Problem to solve: Reproduce the records from the line with "At what coordinates should I click to accomplish: Open" up to and including the line with "will click(x=213, y=628).", with each request left as it is. Scale every click coordinate in the answers by 0.6, round to whole numbers with halves going up, and return only those lines.
>> Begin
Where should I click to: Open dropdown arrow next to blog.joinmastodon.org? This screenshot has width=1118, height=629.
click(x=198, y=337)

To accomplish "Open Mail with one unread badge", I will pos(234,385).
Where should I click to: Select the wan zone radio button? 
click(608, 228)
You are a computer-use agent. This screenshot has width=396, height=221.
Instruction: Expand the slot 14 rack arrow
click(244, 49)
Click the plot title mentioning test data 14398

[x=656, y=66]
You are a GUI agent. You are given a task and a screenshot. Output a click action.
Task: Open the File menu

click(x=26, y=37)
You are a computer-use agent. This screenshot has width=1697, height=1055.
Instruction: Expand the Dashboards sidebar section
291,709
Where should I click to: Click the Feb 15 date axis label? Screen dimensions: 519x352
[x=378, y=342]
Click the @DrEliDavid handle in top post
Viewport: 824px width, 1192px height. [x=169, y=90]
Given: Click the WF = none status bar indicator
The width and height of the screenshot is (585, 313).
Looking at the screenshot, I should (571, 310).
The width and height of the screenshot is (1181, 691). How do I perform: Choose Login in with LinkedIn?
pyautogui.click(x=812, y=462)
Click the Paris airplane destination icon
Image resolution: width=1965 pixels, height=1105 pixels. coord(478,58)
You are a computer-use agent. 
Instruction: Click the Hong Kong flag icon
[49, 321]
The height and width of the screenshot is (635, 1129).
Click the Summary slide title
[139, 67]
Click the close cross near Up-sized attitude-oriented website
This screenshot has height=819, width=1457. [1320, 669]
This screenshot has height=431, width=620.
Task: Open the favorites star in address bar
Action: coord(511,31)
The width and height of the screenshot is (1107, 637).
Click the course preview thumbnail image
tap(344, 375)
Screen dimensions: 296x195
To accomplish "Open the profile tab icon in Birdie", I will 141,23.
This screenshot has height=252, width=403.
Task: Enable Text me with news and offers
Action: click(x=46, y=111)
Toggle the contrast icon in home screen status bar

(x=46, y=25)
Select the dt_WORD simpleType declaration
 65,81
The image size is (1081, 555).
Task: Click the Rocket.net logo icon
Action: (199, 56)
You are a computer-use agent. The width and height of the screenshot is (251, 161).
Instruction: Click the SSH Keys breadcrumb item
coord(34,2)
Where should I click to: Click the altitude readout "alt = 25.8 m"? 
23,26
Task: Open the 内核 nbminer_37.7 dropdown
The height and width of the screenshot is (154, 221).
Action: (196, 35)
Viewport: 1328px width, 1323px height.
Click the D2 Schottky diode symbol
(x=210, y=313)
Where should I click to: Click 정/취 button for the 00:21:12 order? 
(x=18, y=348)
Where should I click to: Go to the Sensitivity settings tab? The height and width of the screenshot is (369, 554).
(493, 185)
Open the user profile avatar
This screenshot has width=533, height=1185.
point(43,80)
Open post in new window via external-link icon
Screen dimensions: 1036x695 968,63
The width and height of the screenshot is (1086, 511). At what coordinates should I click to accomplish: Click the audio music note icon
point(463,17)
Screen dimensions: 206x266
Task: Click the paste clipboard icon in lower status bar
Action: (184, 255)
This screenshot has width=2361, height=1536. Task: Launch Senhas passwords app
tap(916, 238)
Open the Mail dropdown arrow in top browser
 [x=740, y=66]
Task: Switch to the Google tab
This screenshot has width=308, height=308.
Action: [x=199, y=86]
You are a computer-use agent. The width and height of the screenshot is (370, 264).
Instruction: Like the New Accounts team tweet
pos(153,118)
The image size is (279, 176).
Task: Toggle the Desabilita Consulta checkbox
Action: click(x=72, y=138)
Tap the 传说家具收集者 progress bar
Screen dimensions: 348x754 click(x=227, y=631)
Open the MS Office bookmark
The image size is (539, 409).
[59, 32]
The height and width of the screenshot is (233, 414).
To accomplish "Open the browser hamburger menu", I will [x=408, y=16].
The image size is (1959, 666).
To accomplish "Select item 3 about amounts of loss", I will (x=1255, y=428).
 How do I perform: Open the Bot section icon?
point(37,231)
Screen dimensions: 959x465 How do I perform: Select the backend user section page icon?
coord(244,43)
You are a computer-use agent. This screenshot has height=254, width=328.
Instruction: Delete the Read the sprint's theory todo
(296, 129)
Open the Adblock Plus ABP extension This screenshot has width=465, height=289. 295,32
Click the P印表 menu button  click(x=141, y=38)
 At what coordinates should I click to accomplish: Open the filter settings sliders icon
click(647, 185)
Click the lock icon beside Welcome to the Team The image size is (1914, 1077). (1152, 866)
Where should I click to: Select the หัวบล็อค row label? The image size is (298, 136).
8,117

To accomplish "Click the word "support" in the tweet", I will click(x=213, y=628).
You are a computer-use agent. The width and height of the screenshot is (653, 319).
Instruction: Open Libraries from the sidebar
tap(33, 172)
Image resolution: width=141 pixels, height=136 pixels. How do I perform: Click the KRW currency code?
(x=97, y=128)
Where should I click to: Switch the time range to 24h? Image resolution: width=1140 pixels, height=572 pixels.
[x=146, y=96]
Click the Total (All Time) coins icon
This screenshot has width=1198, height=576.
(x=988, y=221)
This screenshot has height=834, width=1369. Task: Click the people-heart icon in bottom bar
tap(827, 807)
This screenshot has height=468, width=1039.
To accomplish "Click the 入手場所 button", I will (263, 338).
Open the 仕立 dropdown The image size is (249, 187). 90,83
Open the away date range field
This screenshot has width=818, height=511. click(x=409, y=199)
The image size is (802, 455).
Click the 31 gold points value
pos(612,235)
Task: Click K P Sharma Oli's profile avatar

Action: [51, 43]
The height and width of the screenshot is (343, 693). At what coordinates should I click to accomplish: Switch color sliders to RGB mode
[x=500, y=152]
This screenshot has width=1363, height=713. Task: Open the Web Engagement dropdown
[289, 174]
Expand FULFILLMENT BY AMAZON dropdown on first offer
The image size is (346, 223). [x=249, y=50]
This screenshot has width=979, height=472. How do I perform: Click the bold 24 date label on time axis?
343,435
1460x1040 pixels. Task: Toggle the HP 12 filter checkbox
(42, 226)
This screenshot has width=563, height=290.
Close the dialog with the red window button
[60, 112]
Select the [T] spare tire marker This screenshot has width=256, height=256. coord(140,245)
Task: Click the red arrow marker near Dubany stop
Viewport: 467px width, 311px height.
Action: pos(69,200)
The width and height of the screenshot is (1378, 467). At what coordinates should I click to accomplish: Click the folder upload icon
>> End
The result:
 At what coordinates should I click to accomplish: Open the filter settings sliders icon
click(388, 111)
Click the lock icon beside Welcome to the Team The image size is (1914, 1077). (691, 520)
Where should I click to: Select the หัวบล็อค row label? The image size is (298, 136).
5,70

To accomplish "Click the word "support" in the tweet", I will click(x=128, y=377).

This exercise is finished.